# will my red cherry shrimps survive with angel fishes here?



## GeToChKn (Apr 15, 2011)

Its hugely planted, so I would imagine the shrimp could hide in the plants and be able to breed fairly well. the fish may pick off a few babies, but with that much planted coverage, I would imagine most could hide and surivive.


----------



## leeteekyung (Jul 7, 2011)

thanks getochkn, i love both my rcs and angels, if u think that it will be ok then im glad 
thanks again bro.


----------



## GeToChKn (Apr 15, 2011)

Someone who keeps angels with shrimp might chime in. The general rule is, if it can fit in a fish's mouth, it will try and eat it so wait and see if anyone has success.

I just know having a heavily planted tank like yours can help a lot for the shrimp to hide.


----------



## diwu13 (Sep 20, 2011)

Angels are known to really hunt down RCS. If you do want to introduce shrimp there it better be a ton so they already have a good population. But if they survive the initial predatation they should be fine. You'll probably end up never having to feed the angelfish though.


----------



## GeToChKn (Apr 15, 2011)

diwu13 said:


> Angels are known to really hunt down RCS. If you do want to introduce shrimp there it better be a ton so they already have a good population. But if they survive the initial predatation they should be fine. You'll probably end up never having to feed the angelfish though.

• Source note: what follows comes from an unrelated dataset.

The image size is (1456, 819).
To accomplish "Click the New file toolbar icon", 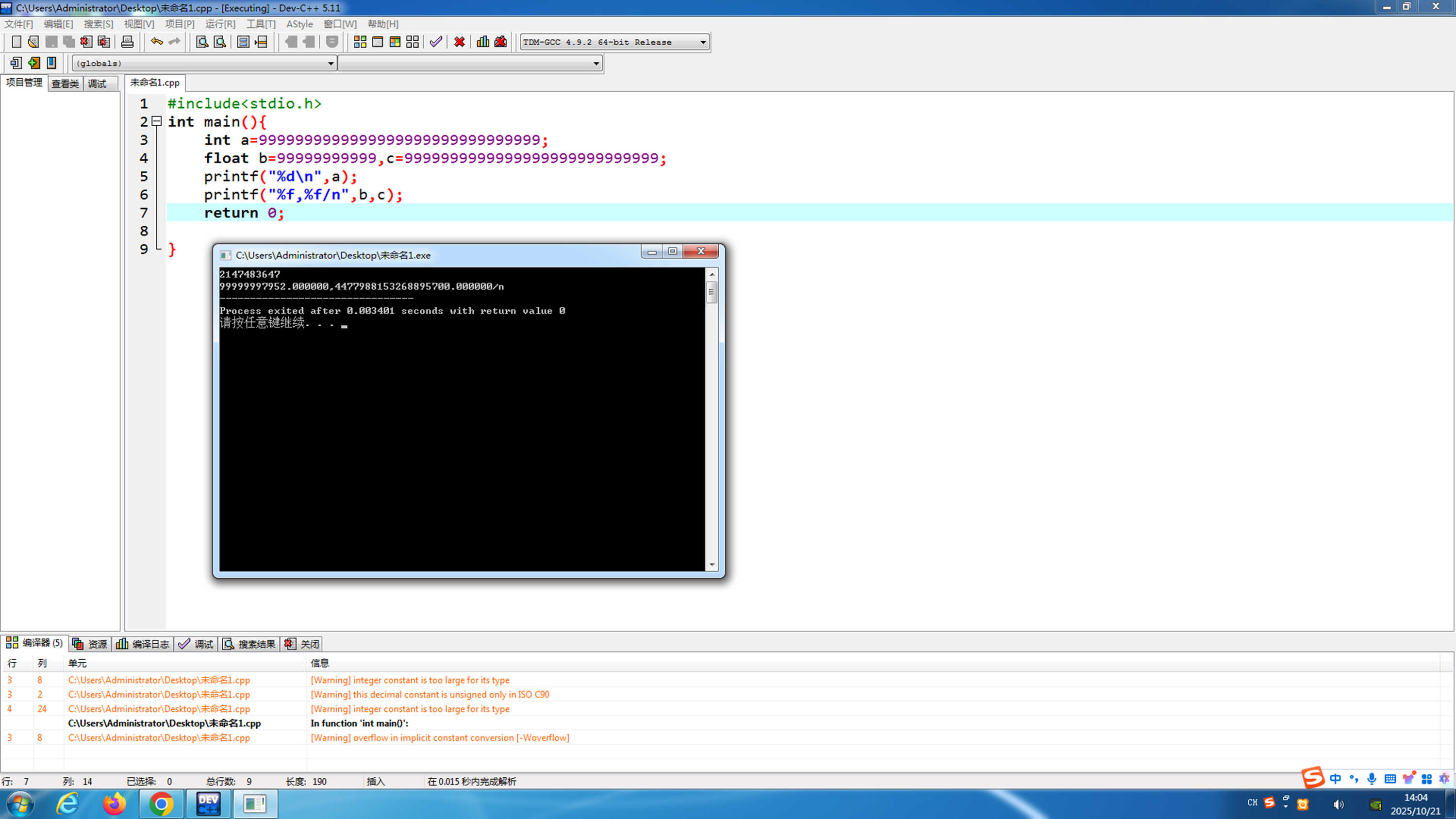I will (x=17, y=42).
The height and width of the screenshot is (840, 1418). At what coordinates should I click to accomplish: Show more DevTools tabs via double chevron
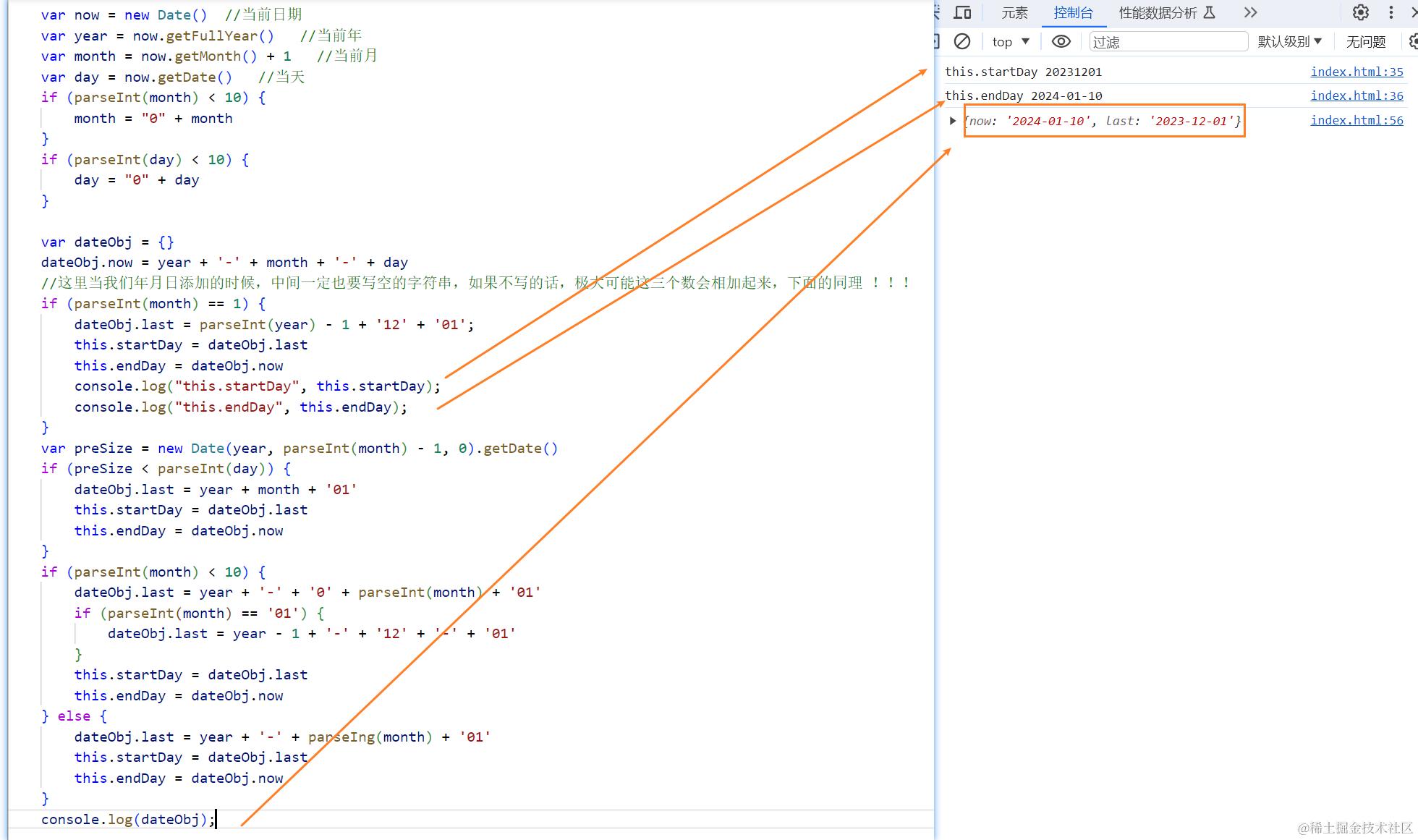click(1250, 12)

That's what I wasn't sure about. lol.


----------



## diwu13 (Sep 20, 2011)

Yeah like cichlid's are probably one of the LEAST shrimp safe fish haha. But dump in 100 at once and with that many hiding places... I think the RCS will have a chance


----------



## OverStocked (May 26, 2007)

If you LOVE your RCS, I wouldn't put them in there. My angels eat everything, including snails. Slowly but surely they will eliminate them.


----------



## garfieldnfish (Sep 25, 2010)

Angelfish eat neon tetras. They will eat shrimp of any age. Unless you keep the Angels very well fed, I doubt your shrimp stand a fighting chance. I would not keep them together.


----------



## leeteekyung (Jul 7, 2011)

i will wait and see what will happen to my shrimps. thanks everyone.
i forgot to ask, i also put 2 adult ghost shrimp about 3-4 cm, will ghost shrimp hunt the rcs? i placed the ghost just for fun, but they thrive there.


----------



## mordalphus (Jun 23, 2010)

Those are beautiful angelfish, I would keep the angelfish and if the RCS get eaten, oh well!


----------



## Vesh (Jan 16, 2010)

RCS will not solve algae problem. 

There is a chance, slight chance, though, that well established colony of RCS in big densly planted tank will survive 3 angels being introduced. They might breed faster than being eaten. But 10 or 20 RCS intorduces to angel tank do not have any chance.


----------



## leeteekyung (Jul 7, 2011)

mordalphus : yes, but rcs has important role in aquascape i think. will u buy my angels? hehe
Vesh : are u sure rcs wont help algae problem? many aquascaper use them to combat algae. thanks anyway for your suggestion.


----------



## theemptythrone (Sep 5, 2011)

leeteekyung said:


> mordalphus : yes, but rcs has important role in aquascape i think. will u buy my angels? hehe
> Vesh : are u sure rcs wont help algae problem? many aquascaper use them to combat algae. thanks anyway for your suggestion.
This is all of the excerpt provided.